One difference in the LDAP/Samba combination setup is the additional accounts and LDAP entries that need to be populated for the two to work together. Several well-known Windows domain user accounts and domain group accounts are required for your unified login server to function. Special LDAP OU entries also are required for the server to store domain account information. Fortunately, a script called smbldap-populate is available that does all of this for you. This script is part of the Idealx smbldap-tools package that can aid you in setting up both your PDC and your Samba Enabled LDAP directory. Listing 6 is sample output of what you should see when you run the smbldap-populate script.

 Listing 6. The smbldap-populate tool automatically adds the accounts required to make your OpenLDAP server work with Samba.

[root]# smbldap-populate
Using builtin directory structure
adding new entry: dc=foo,dc=com
adding new entry: ou=Users,dc=foo,dc=com
adding new entry: ou=Groups,dc=foo,dc=com
adding new entry: ou=Computers,dc=foo,dc=com
adding new entry: ou=Idmap,dc=foo,dc=org
adding new entry: cn=NextFreeUnixId,dc=foo,dc=org
adding new entry: uid=Administrator,ou=Users,dc=foo,dc=com
adding new entry: uid=nobody,ou=Users,dc=foo,dc=com
adding new entry: cn=Domain Admins,ou=Groups,dc=foo,dc=com
adding new entry: cn=Domain Users,ou=Groups,dc=foo,dc=com
adding new entry: cn=Domain Guests,ou=Groups,dc=foo,dc=com
adding new entry: cn=Print Operators,ou=Groups,dc=foo,dc=com
adding new entry: cn=Backup Operators,ou=Groups,dc=foo,dc=com
adding new entry: cn=Replicator,ou=Groups,dc=foo,dc=com
adding new entry: cn=Domain Computers,ou=Groups,dc=foo,dc=com

If you examine the sample output of this populate script, you should notice that it has added several new users, groups and OUs to the directory. For example, the script adds the well-known Domain Admins and Domain Users groups to the directory. The NT-based versions of Microsoft Windows all are preconfigured with specific user and group entries. Each one of those has a relative identifier (RID) associated with it. What this means to LDAP is the corresponding LDAP user or group entry must be assigned to the respective RID of the Windows user or group. Using the smbldap-populate script takes care of making the relation for you. The well-known user and groups RIDs that are required are:

Name          RID
-----------------
Domain Admins 512
Domain Users  513
Domain Guests 514

Aside from the new user and group entries, several new OU entries can provide further domain functionality. The first of these is ou=Computers, which is used to store all machine accounts for member servers and workstations on the domain. Second, the ou=Idmap is used if Samba is being used as a domain member server of a Windows server controlled domain. The last new entry is ou=NextFreeUnixId.
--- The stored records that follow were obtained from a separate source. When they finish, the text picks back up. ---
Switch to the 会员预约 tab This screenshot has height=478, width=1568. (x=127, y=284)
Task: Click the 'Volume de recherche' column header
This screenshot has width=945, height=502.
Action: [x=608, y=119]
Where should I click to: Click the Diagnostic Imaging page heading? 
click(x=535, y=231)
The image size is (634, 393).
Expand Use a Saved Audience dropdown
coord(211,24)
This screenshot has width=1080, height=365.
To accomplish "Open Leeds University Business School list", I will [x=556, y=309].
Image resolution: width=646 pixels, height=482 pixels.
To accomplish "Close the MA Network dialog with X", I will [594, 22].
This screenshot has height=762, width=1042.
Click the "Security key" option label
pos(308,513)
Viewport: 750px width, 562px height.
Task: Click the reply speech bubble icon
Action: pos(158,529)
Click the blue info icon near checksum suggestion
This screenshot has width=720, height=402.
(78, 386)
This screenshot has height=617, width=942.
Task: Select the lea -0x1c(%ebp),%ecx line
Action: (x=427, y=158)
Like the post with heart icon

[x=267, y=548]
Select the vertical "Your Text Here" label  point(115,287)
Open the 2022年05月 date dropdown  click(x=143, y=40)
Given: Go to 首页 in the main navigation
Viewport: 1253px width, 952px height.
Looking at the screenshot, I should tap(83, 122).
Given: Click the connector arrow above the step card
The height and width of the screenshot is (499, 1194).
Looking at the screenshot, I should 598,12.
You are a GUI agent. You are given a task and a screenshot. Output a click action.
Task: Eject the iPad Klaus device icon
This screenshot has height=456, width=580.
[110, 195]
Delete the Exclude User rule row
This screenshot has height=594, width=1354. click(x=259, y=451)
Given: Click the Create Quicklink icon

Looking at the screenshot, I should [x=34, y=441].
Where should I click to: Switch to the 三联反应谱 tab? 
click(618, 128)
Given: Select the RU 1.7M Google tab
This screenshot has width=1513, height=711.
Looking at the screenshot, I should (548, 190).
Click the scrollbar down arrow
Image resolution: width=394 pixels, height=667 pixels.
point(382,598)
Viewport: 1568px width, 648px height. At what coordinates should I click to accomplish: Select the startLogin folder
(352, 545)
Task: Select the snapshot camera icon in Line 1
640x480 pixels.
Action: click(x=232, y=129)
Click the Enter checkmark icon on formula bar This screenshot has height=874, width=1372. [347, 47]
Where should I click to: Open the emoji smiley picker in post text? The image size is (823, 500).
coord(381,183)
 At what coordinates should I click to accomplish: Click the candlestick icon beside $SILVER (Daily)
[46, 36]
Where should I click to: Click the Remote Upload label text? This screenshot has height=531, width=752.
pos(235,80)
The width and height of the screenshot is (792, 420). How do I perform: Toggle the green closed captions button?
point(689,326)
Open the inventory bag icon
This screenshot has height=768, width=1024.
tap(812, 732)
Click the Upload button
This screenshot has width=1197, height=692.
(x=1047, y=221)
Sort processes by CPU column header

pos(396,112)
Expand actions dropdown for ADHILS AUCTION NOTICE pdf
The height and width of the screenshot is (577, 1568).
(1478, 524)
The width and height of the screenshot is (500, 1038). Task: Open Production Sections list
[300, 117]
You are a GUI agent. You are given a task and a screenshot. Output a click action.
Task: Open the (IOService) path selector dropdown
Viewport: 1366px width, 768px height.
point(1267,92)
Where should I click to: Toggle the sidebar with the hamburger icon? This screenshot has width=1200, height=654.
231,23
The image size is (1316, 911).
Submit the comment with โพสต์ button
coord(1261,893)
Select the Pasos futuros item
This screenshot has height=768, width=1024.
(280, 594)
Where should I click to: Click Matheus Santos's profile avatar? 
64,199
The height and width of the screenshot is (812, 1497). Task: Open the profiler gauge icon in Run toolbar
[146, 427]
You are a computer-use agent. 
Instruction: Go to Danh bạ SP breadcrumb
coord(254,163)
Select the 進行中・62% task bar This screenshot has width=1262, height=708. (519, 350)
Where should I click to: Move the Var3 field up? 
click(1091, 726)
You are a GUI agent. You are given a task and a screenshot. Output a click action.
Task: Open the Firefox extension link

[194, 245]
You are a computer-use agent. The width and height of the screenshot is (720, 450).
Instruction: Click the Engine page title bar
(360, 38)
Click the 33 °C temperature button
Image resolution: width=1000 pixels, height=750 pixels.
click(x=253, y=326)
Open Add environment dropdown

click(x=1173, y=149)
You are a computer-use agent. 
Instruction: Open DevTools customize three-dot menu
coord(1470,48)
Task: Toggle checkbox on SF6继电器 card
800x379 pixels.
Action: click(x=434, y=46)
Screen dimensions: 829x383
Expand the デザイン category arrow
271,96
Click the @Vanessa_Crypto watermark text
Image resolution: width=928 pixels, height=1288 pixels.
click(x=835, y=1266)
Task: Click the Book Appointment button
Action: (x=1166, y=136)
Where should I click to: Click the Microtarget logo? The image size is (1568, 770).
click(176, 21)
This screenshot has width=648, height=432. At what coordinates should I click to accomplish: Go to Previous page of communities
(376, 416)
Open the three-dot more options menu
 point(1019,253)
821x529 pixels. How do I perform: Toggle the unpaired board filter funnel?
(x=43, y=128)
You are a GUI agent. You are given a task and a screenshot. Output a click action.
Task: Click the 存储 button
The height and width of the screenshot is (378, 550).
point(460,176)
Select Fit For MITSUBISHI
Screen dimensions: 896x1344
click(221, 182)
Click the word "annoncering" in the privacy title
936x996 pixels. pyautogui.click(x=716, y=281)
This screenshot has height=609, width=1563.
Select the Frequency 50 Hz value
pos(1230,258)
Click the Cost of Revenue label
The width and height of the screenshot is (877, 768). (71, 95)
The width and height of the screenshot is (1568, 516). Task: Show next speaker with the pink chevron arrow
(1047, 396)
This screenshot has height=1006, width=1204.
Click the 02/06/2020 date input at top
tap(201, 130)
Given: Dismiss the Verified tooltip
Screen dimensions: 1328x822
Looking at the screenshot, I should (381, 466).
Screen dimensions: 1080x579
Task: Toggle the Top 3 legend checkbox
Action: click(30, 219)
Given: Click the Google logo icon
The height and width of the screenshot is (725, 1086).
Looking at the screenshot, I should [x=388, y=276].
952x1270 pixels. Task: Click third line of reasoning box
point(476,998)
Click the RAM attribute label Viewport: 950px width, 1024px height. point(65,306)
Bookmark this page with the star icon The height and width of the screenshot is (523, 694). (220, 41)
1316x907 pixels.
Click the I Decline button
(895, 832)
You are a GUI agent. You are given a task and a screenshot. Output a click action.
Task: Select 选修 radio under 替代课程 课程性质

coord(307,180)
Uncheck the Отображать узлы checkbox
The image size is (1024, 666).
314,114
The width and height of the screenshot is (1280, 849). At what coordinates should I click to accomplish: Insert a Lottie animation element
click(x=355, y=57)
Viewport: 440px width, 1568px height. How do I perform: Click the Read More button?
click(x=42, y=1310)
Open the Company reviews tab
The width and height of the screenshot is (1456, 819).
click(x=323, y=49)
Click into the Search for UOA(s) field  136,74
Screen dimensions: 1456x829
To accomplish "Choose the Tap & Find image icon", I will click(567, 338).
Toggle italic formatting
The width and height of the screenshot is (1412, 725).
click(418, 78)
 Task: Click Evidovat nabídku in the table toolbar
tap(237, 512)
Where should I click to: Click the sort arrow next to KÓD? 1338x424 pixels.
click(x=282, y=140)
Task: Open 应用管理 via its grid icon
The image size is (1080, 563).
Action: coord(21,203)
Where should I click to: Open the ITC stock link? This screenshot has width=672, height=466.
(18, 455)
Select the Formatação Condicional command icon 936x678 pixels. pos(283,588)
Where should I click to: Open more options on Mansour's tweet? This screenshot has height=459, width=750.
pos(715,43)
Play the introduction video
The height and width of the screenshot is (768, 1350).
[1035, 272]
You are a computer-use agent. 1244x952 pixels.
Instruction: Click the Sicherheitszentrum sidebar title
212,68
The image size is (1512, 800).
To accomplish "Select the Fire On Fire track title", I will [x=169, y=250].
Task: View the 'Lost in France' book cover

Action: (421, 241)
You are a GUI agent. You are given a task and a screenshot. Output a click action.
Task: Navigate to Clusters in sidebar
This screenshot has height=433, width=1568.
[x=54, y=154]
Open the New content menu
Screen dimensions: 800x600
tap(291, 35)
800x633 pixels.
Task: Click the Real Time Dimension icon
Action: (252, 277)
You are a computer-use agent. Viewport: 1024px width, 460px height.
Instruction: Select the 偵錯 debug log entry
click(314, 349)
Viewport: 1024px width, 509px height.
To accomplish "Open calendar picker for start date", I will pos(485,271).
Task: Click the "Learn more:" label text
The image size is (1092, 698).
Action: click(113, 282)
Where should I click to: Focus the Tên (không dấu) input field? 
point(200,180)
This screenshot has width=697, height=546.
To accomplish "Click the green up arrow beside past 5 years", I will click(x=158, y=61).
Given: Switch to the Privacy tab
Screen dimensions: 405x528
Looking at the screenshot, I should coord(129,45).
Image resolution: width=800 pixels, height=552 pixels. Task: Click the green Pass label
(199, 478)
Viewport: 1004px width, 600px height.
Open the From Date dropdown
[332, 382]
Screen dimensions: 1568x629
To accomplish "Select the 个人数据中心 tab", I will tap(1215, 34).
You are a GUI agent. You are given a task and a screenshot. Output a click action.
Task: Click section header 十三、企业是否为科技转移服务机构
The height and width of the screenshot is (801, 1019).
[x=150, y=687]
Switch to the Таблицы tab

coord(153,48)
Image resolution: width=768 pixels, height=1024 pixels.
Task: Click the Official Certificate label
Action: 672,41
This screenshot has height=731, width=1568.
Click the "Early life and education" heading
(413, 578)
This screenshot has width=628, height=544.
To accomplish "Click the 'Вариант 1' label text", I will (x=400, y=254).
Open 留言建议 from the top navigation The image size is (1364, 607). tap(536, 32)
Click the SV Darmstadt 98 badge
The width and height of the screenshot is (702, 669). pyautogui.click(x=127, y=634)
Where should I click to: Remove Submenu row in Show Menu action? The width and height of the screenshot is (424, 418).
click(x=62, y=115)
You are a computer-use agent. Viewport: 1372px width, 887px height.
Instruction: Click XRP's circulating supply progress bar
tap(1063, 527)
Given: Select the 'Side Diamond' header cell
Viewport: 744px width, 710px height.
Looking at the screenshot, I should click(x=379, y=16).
This entry is used to defined the next UID and GID available for creating new users and groups.

Managing Your Directory

After your LDAP directory is populated and Samba is set up correctly, you are ready to start adding users and groups to populate your directory. The Idealx command-line utilities can take care of this job nicely for you. Some PHP-based directory managers are available that can be useful here as well. Consider using phpLDAPadmin and/or the LDAP Account Manager (LAM) to take on this task. Both are helpful, providing a graphical view of your directory. Each also provides the ability to view and edit LDAP entries in a user-friendly graphical environment (Figure 3). The LDAP browser, which is Java-based, is another option for viewing and editing your directory.

Figure 3. Get a Web view of your directory with phpLDAPadmin.

Since the December 2002 article, we have seen much improvement in Samba with the 3.x releases. Moving to the new version should mean greater control over accounts and improved group mapping functionality, thus giving you greater control over your domain.

Maintenance

We strongly suggest that you use simple authentication and security layer (SASL) and transport layer security (TLS) to secure your new LDAP directory. See Resources for details.

Congratulations! Your LDAP server is up and running with shared e-mail contacts, unified login and shared file storage that is accessible from any client.